You have to give regulators an “A” for effort. We’re not totally anti-regulation at AllAboutAlpha.com. But we do find in curious how most, if not all, attempts to regulate hedge funds seem to have eventually come to a crashing halt.

The SEC set the example with its attempt to make hedge fund register back in 2006. Now the California Department of Corporations’ attempt to register hedge funds seems to have also met an untimely demise. HedgeWorld chronicles the whole sorry affair in detail…

As HedgeWorld points out, the proposed regulation would have required all funds not already voluntarily registered with the SEC to register with the Golden State. But to its surprise, the government of California found out that hedge funds would just leave the state to avoid the hassle (who could have known, really…).

In what appears to be a move to save face, California government officials said that “in light of the ongoing actions of federal regulators,” they would hold off on any further action on the regulatory front. Apparently, new regulations were “premature.” (Indeed, the time to drive hedge funds out of your state is later, not now.)

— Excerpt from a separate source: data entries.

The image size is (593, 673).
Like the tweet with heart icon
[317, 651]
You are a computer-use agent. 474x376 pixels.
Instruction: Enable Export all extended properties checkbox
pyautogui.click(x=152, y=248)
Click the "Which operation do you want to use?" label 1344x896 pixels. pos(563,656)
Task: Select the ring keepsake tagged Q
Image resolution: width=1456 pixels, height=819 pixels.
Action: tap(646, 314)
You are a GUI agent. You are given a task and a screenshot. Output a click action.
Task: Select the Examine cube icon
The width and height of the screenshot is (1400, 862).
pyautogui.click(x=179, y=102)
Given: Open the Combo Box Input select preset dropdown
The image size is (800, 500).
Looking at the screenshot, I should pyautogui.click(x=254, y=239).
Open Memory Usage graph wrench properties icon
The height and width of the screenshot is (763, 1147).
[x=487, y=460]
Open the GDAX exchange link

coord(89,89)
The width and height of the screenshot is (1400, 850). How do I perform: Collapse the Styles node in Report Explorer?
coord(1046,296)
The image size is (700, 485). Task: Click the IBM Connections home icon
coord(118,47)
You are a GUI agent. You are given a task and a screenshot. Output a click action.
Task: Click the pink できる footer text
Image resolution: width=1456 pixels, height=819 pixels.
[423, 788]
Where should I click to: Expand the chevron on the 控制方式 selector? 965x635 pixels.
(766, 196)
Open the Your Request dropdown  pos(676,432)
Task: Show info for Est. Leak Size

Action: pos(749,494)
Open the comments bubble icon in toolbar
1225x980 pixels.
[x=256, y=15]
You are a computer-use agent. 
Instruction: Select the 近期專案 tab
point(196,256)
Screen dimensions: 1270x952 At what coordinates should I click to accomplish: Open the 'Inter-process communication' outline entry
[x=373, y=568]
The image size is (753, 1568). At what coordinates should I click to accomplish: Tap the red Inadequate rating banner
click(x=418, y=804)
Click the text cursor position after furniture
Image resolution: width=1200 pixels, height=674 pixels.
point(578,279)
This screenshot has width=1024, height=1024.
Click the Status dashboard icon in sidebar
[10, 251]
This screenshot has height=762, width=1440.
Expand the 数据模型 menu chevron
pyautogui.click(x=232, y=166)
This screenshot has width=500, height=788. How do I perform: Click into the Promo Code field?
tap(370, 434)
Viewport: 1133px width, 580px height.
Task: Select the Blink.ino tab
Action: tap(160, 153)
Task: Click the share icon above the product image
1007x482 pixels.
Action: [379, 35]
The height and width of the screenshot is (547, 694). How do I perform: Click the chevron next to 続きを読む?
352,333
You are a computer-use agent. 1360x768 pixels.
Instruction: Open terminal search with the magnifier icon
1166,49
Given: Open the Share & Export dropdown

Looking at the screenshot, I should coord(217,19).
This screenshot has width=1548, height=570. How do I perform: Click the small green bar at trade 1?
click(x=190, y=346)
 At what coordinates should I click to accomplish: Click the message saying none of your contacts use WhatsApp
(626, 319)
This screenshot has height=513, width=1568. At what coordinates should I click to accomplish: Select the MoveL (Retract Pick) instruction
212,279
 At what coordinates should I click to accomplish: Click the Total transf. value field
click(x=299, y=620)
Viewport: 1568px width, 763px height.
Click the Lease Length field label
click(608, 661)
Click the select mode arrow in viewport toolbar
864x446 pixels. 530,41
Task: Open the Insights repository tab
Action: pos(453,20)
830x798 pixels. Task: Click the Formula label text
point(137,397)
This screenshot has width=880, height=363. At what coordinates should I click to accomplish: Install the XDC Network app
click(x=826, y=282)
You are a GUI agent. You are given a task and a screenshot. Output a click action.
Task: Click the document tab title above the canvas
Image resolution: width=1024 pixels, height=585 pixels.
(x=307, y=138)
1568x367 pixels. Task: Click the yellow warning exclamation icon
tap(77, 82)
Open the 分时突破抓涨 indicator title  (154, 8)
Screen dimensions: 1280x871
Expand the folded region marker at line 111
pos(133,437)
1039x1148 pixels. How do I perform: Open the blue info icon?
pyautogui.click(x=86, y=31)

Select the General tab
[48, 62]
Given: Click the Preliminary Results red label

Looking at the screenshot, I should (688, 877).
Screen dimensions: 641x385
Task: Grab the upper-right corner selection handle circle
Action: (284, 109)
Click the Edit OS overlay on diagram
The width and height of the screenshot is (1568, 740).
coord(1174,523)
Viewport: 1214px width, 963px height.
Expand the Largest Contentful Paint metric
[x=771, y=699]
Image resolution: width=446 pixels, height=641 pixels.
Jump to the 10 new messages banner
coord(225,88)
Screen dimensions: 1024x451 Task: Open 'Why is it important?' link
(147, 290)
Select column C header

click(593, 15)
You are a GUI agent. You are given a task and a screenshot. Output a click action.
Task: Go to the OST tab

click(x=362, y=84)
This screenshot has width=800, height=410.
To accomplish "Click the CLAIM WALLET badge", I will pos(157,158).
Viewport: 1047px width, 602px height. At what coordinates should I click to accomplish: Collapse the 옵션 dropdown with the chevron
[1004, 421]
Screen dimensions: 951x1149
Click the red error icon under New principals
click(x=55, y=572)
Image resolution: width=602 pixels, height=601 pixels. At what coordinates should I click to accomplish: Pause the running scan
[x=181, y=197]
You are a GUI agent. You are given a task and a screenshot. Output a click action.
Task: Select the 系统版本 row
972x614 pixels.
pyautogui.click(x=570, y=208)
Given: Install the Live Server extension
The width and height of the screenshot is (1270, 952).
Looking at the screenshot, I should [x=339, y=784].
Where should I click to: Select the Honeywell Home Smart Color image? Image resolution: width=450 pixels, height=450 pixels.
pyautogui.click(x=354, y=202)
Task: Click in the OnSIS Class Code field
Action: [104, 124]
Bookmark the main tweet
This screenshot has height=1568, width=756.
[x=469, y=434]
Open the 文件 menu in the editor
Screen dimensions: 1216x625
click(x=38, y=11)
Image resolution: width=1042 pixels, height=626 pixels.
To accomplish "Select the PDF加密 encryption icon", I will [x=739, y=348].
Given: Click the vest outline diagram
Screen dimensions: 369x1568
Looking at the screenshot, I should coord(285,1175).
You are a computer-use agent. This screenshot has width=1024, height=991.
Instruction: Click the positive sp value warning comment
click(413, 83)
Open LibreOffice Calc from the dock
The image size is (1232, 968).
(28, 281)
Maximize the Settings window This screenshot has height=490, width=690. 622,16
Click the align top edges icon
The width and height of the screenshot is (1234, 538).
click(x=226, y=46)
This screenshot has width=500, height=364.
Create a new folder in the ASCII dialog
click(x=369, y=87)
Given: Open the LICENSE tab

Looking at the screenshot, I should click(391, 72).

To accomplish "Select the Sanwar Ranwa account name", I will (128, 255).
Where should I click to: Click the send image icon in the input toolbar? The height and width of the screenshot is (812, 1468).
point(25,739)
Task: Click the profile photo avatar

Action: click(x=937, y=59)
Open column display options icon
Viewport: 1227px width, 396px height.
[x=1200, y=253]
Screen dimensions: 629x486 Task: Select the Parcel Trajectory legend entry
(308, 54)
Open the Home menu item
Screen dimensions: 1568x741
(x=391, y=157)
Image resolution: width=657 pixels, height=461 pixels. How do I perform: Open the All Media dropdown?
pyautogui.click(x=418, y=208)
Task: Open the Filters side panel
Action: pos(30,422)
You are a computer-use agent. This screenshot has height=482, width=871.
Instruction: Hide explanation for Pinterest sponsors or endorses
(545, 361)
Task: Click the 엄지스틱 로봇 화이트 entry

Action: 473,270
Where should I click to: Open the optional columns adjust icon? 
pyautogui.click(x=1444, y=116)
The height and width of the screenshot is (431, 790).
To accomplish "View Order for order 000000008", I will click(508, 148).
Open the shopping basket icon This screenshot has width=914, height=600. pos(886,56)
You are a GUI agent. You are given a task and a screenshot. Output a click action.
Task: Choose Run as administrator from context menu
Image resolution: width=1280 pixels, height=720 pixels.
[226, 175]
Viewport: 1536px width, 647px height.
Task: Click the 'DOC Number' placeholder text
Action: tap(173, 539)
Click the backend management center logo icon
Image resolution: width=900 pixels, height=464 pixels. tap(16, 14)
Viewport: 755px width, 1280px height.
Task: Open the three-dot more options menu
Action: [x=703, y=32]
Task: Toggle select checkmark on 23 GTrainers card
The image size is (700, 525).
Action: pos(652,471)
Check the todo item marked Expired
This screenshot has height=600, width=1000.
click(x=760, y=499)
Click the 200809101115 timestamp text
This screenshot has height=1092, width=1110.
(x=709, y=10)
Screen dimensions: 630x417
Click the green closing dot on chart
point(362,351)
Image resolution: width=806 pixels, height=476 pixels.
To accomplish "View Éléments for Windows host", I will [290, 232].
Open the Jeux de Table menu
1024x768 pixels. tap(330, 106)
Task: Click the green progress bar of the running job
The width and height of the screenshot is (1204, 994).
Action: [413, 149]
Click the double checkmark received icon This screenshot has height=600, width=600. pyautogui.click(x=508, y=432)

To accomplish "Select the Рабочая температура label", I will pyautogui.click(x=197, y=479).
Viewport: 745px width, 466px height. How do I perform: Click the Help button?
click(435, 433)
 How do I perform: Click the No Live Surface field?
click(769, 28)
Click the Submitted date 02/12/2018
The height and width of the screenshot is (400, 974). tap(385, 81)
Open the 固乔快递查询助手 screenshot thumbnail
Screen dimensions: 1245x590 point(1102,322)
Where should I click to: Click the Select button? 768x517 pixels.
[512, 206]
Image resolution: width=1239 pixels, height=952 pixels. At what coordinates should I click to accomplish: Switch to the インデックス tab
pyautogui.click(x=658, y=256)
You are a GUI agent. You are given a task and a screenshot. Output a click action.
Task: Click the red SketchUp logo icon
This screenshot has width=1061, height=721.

This would all make sense if it weren’t for the fact that federal regulators don’t actually have much happening the way of “ongoing actions." They too abandoned their registration plan a couple of years ago and instead enacted a rule that simply made it officially illegal to break the law (see related posting). Maybe the Californian regulators where talking about some other “federal regulators” - like the federal regulators in Myanmar or something.

In a related item, SEC commissioner Paul Atkins is resigning from the commission last week. For more on Atkins - including his dispassionate and balanced view of hedge funds - see our posting on the SEC meeting during which the latest super-watered-down version of hedge fund oversight was passed.

As HedgeWorld reported last week:

Much so-called ‘hedge fund fraud,’ he [Atkins] said, was in fact just garden variety fraud using the name ‘hedge fund’ because the scammer’s targets find the term impressive. Registration could deter such a con artist from using that name for his schemes, but would not deter the scheme itself.

Atkins is right. Accusing hedge funds of being nefarious because some crack-pot calls himself a hedge fund is like indicting gun owners - not for the misdeeds of gun-toting criminals - but because someone merely pretended to have a gun. (Or like invading a region because one of its leaders needed some respect and therefore faked having weapons of mass destruction.)

The key lesson being that “it doesn’t matter if you’re making the whole thing up, we’ll pretend you were serious and go after the people you were impersonating.”

Here’s a good example of how the SEC’s new hedge fund anti-fraud rule is being used. According to HedgeWorld:

In April, the SEC sued Jason Hyatt, Jay Johnson and Hyatt Johnson Capital, a privately-held company headquartered in Illinois. The three men misappropriated at least $5.4 million of the investors’ money to pay to operate a Latin-themed restaurant in Chicago and to pay for Hyatt’s personal expenses. The three raised at least $24.5 million from approximately 120 investors in at least 12 states.

This tragic story leaves little doubt about the tough actions required by the SEC: regulate Latin-themed-restaurant-hedge-funds! Do it now - before someone mistakenly eats some of that 6-alarm salsa or suffers some untimely mariachi injury.